I've felt that pain. With so many new programming languages popping up, I've been wondering if the next killer programming improvement isn't strictly a programming language at all, but rather something that rethinks the linker, manages execution, and facilitates interfaces between larger blocks of code (maybe in multiple languages).


Yep me too. People are too quick to dismiss the cross language issues which can in my experience can slowly erode the benefit. Typically you use an FFI to access particular functionality offered in libraries/classes only offered in another language. In my experience it is only a temporary solution, a does-it-work test. After that you need to recode. Having said that, in my experience Lua(JIT) does this pretty well with C libraries but Lua was designed as the scripting companion to C from day one.

The JVM offers a better place to tackle these issues. Scala and Java cross calling is often more than adequate. Perhaps a Julia compiler for the JVM could be a step in the right direction.


I've heard many very smart people (professors, leaders of large HPC efforts, "language geeks") express the same sentiment over the years. Unfortunately, it's a btch of a problem, as attested to by the veritable graveyard of half-baked solutions out there.

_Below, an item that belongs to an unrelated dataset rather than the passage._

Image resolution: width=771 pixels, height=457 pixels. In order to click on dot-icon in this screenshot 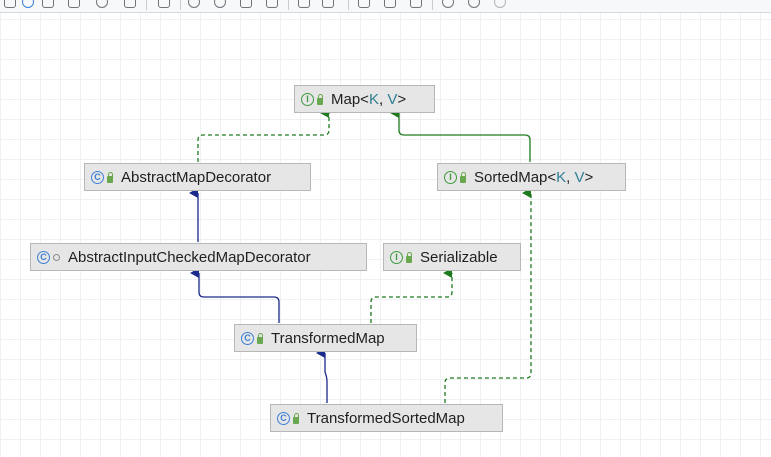, I will do `click(56, 257)`.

Apple's "Bridge Support" is the closest thing I've seen to success (haven't worked with MS's CIL) and it leaves much to be desired.

I'm not sure there is any way around the impedance mismatches between languages. They're all slightly different for a reason. Perhaps clean C APIs are the best we can hope for.

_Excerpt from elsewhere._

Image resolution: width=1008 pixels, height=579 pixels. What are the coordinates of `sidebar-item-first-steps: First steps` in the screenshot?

I keep hoping that some accessibility upgrade comes to the linker akin to how LLVM made compiler infrastructure more accessible, might make FFI bridging more automated. For example, if GDB can access and take apart C structs an automated way, why is FFI coding always seem to have programmers do a lot of mechanical interfacing work.

Not that all the other JVM, CIL, etc aren't approaches that yield some improvements, but something that upgrades capability or accessibility at the level of the ABI linkage level is going to be a wider impact.


> I'm not sure there is any way around the impedance mismatches between languages.

CLR has an approach for that by defining what is known as CLS, Common Language Subsystem.

Likewise they have a similar approach on WinRT, known as Type Providers.

However they also have their impedance mismatches, as you are only allowed to use types that are usable by all languages that target such runtimes.

The benefit is that they still allow for an higher level of code abstractions than pure C functions.


You mean like OS/400 TMI, .NET, JVM?


COM was actually not a bad model. Sadly the closest thing is HTTP and JSON right now.


s/was/is/

COM is the basis for most Windows APIs since XP, and the basis for the new WinRT runtime.

Lets see how it might look like with Windows 9.


FFI = Foreign Function Interface


The main reason we at clara.io use Node is so that front-end code can run in the back end. Imports, Exports and Renders are done by workers that are essentially headless clients that happen to have access to first and third party binary libraries.


what's the benefit of this? performance?


not having to write the same code twice.


But Node.js does glue together things written in C (by backend engineers maybe) and then used in node with javascript (by frontend engineers like you said).


not to mention the node package manager, ability to host web servers in couple lines of code, and nice implementation of single threaded pump pattern making it a very scalable platform. seems quite ingenious to me.